An antisense oligonucleotide to HSP47 inhibits paraquat-induced pulmonary fibrosis in rats

The most common cause of death from poisoning by the widely used, but highly toxic herbicide paraquat is respiratory failure from pulmonary fibrosis, which develops through pathological overproduction of extracellular matrix proteins such as the collagens. Heat shock protein (HSP47) is a collagen-specific molecular chaperone that assists in the posttranslational modifications of procollagens during collagen biosynthesis. We investigated whether treatment with an HSP47-antisense oligonucleotide would inhibit paraquat-induced pulmonary fibrosis in Wistar rats.
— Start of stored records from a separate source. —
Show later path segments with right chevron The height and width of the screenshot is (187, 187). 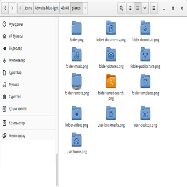pyautogui.click(x=85, y=8)
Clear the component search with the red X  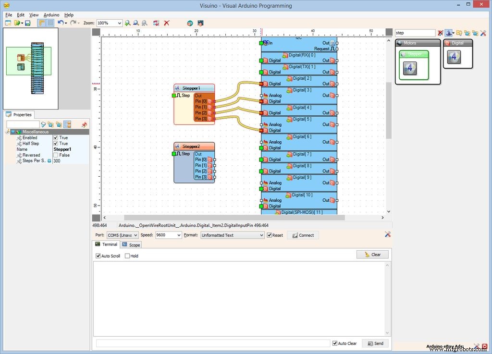[441, 33]
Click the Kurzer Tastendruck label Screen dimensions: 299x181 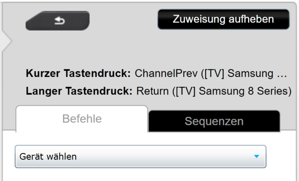click(x=78, y=73)
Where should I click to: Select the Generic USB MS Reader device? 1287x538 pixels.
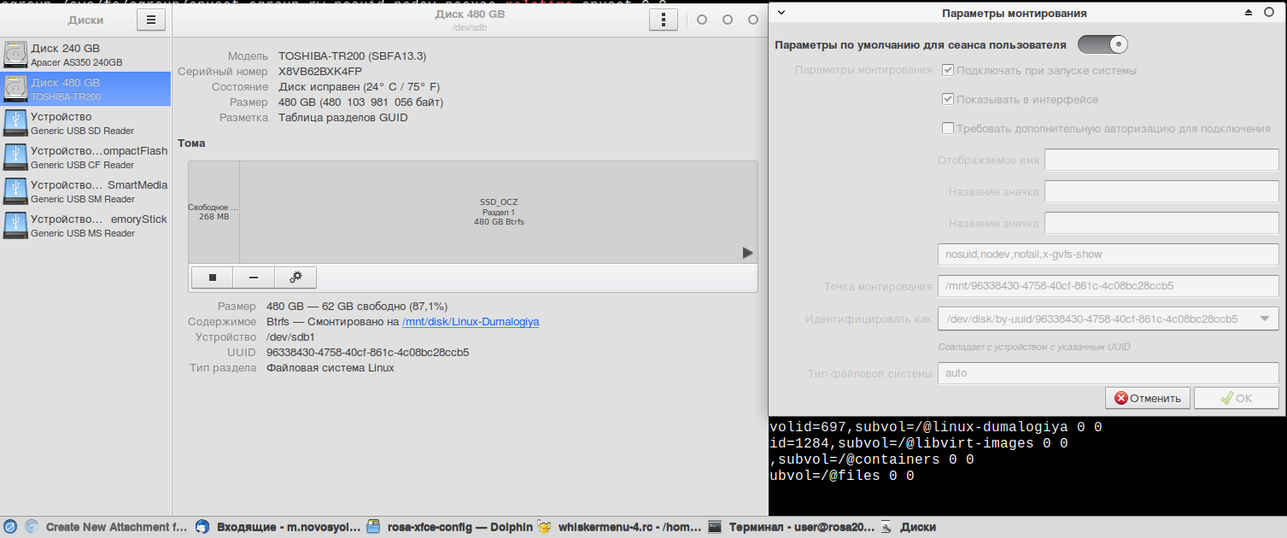tap(85, 225)
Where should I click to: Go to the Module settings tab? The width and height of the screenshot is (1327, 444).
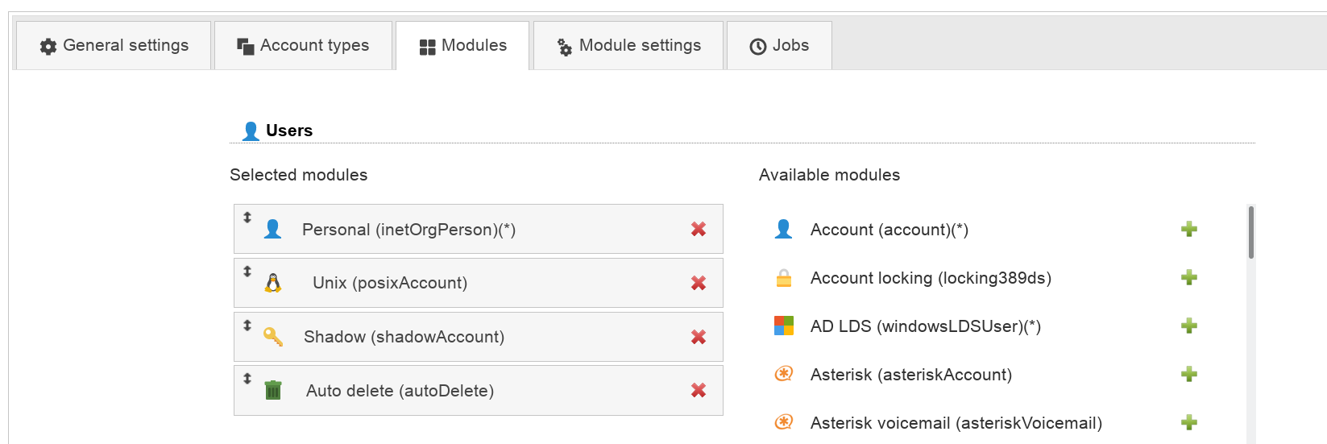tap(628, 46)
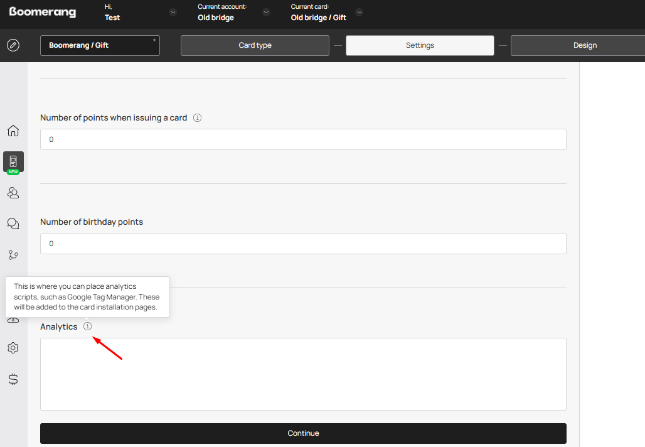Click the Number of birthday points field
Viewport: 645px width, 447px height.
tap(303, 244)
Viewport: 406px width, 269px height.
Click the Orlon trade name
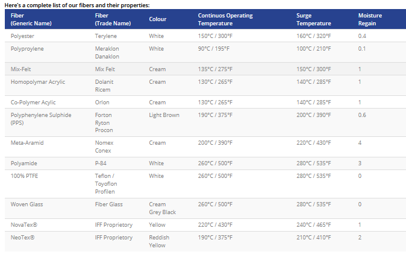click(x=102, y=102)
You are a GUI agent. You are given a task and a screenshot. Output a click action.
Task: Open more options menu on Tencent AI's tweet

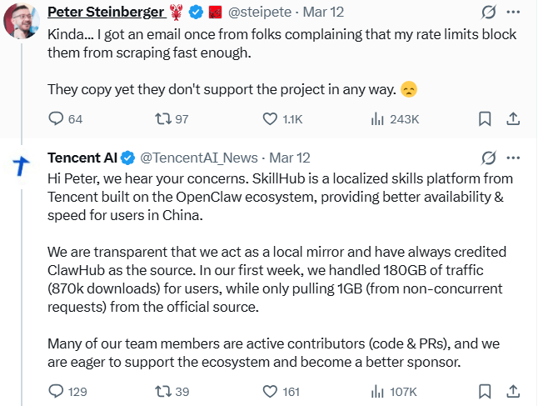point(514,157)
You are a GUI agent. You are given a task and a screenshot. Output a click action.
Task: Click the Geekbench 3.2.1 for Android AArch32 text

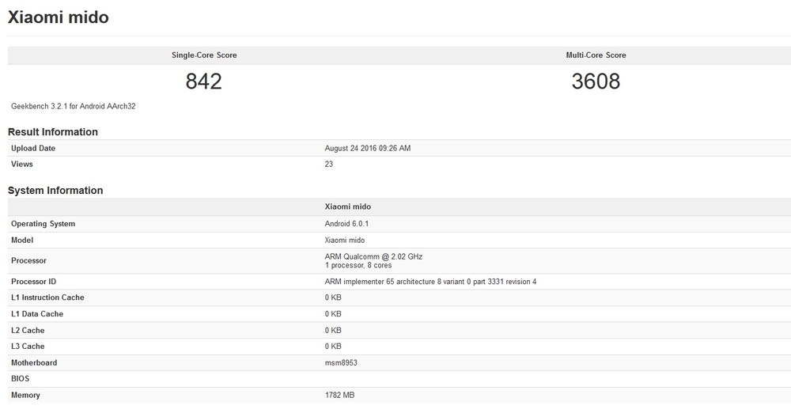[x=73, y=106]
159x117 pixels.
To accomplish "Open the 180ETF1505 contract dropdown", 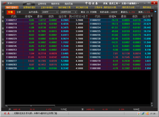I will [x=68, y=12].
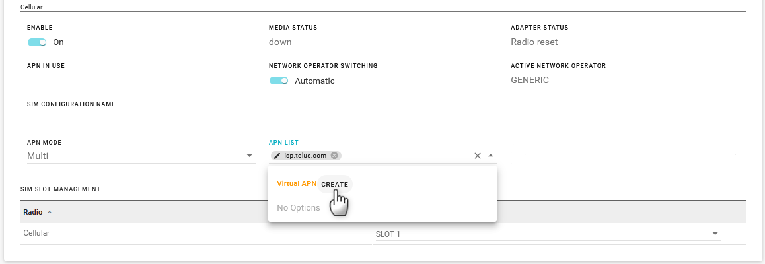Collapse the APN List dropdown caret
765x264 pixels.
[491, 156]
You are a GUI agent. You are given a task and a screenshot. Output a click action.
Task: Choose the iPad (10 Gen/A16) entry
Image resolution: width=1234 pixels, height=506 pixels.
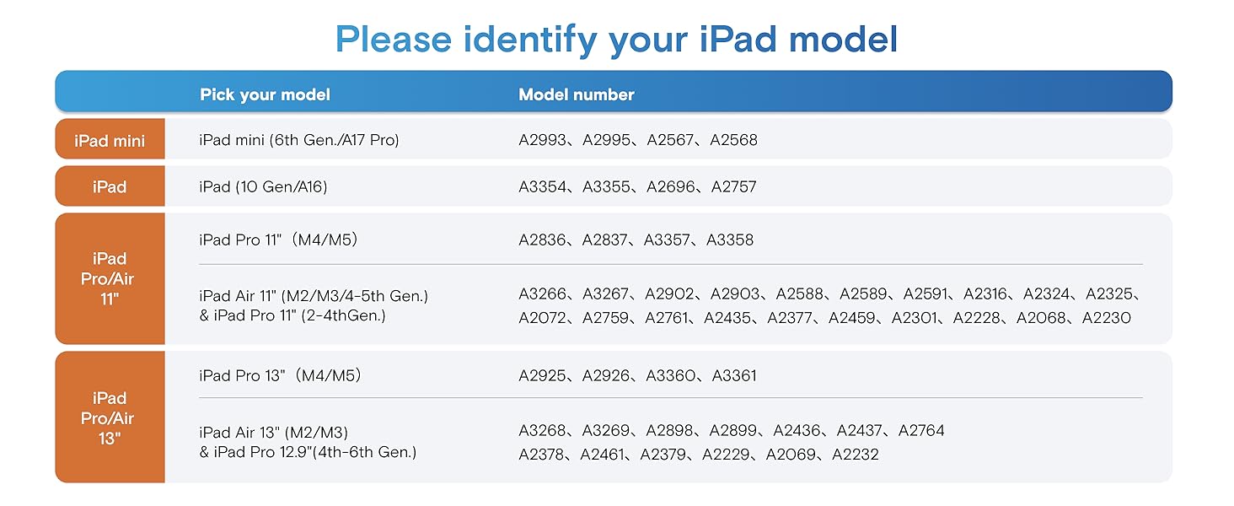tap(263, 186)
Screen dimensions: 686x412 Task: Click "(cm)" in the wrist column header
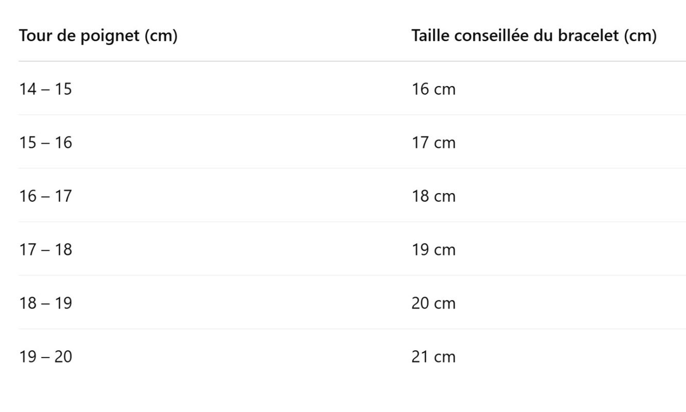161,37
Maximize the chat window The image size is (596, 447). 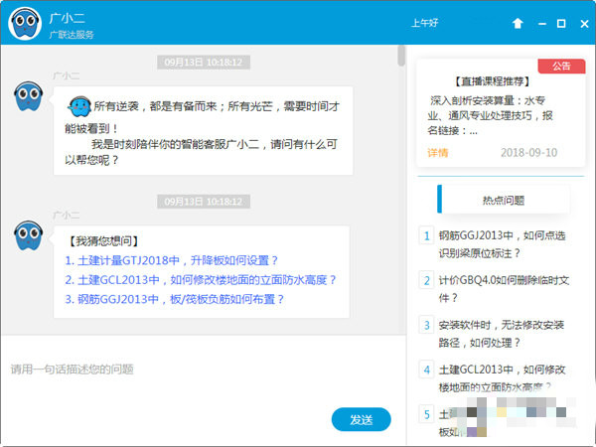click(x=561, y=23)
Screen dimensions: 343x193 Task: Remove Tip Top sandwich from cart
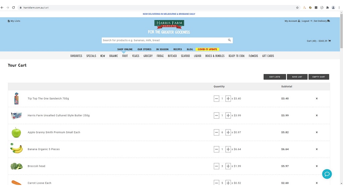pyautogui.click(x=317, y=99)
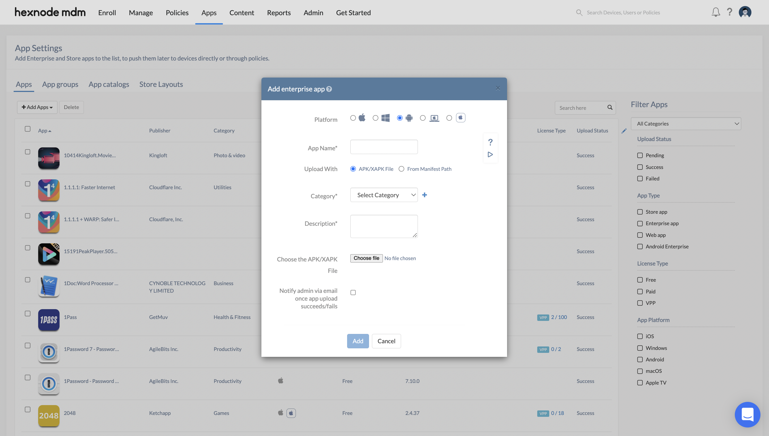
Task: Click the Hexnode MDM logo icon
Action: tap(50, 12)
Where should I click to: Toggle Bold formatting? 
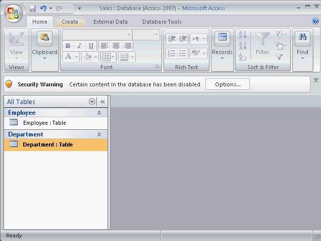68,46
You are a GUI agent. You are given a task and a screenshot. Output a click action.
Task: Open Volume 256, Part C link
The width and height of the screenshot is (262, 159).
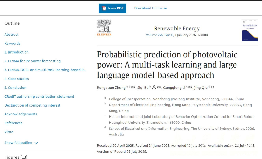[159, 35]
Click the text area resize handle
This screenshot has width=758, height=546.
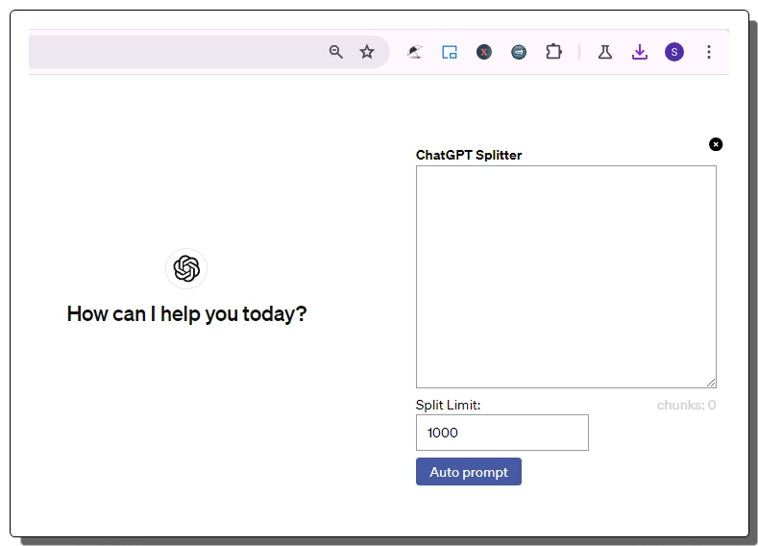pyautogui.click(x=711, y=383)
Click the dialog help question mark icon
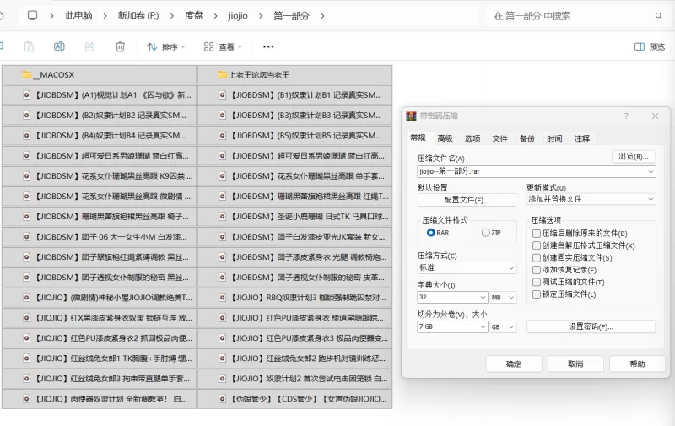 point(625,116)
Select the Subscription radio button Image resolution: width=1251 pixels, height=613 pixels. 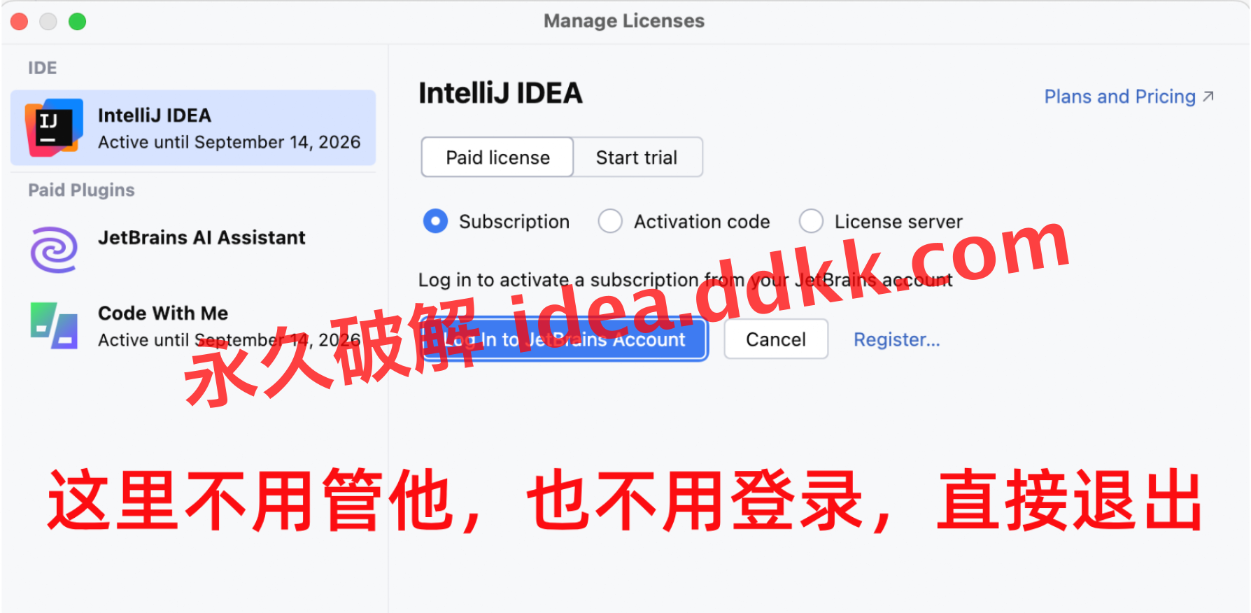[x=435, y=221]
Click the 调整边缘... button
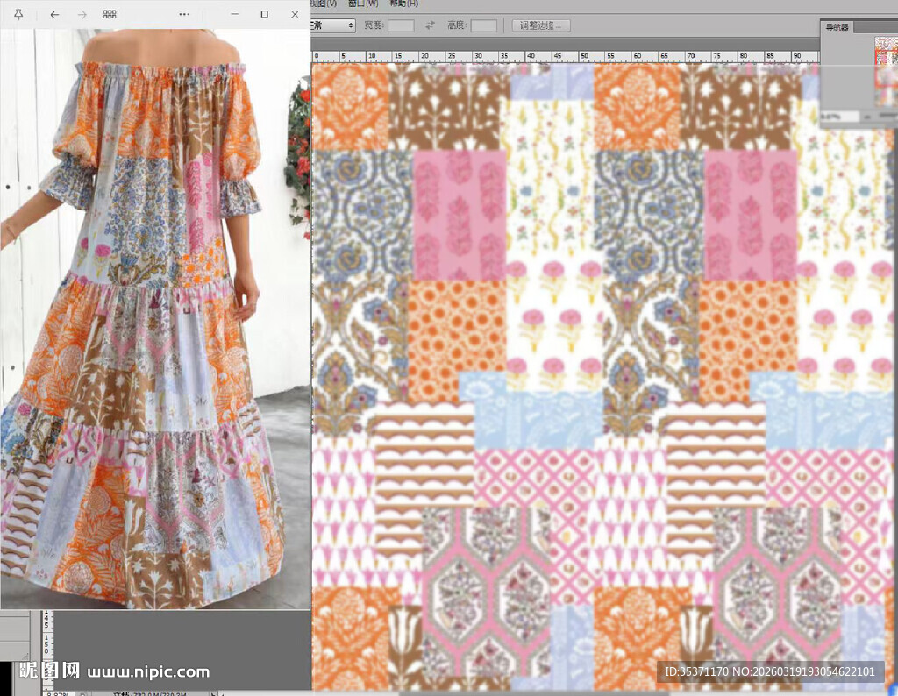 (x=541, y=25)
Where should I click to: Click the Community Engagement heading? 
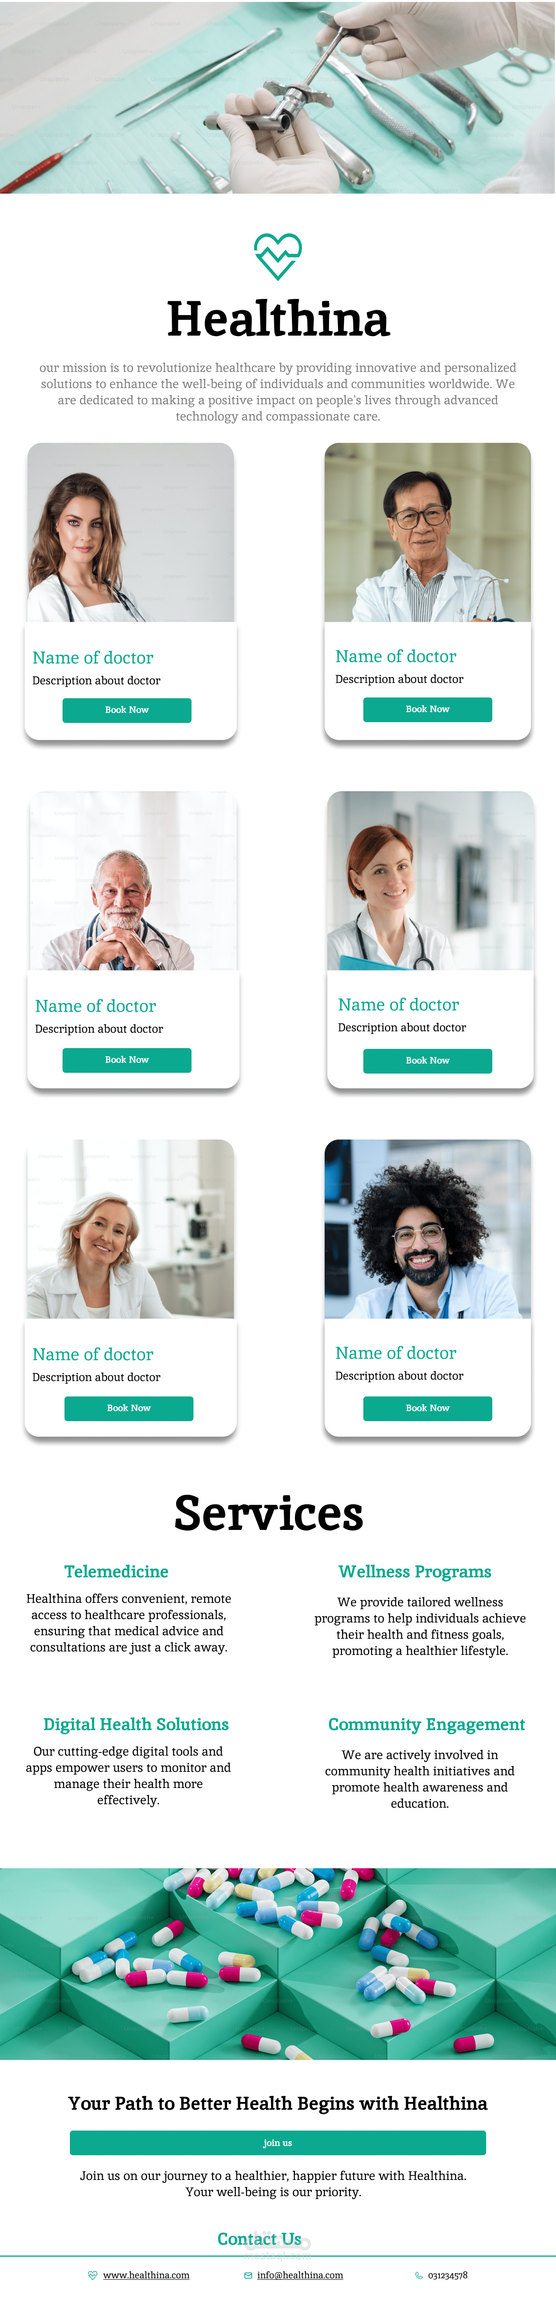click(427, 1725)
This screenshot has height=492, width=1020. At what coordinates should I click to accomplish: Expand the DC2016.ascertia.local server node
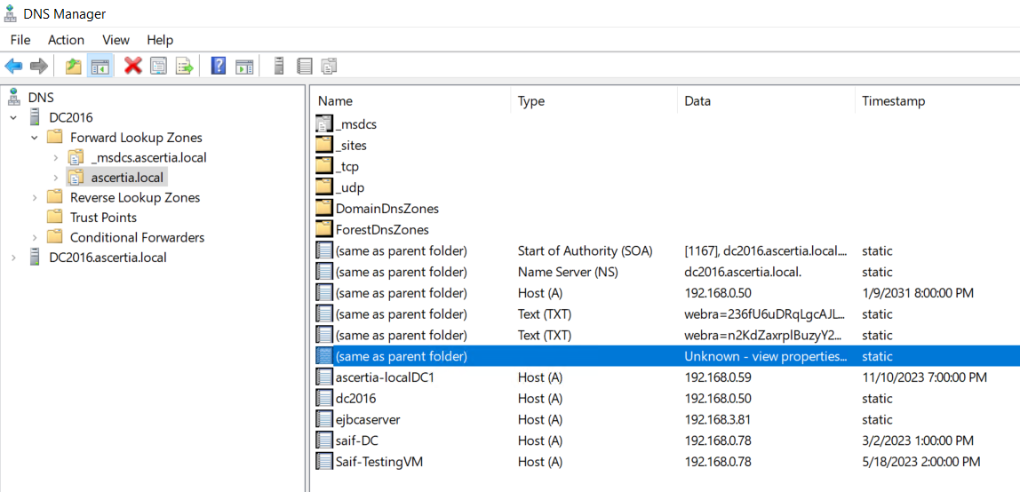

Rats randomized into three groups (control, paraquat, and paraquat + antisense). Paraquat (20 mg/kg/day) (n = 16) or a saline control (n = 10) was administered to groups of Wistar rats. Intratracheal administration of the antisense oligonucleotide (100 nmol/kg in saline) was performed after the initial paraquat treatment (n = 16). Treatment with paraquat alone induced pulmonary fibrosis in the entire group, while treatment with the antisense oligonucleotide alone did not produce any substantial change in lung histology. Administration of antisense oligonucleotides produced a substantial reduction in paraquat-induced pulmonary fibrosis. An immunoblot analysis confirmed that the HSP47-antisense oligonucleotide inhibited HSP47 production. These findings indicate that the HSP47-antisense oligonucleotide inhibited paraquat-induced pulmonary fibrosis and pneumopathy in rats.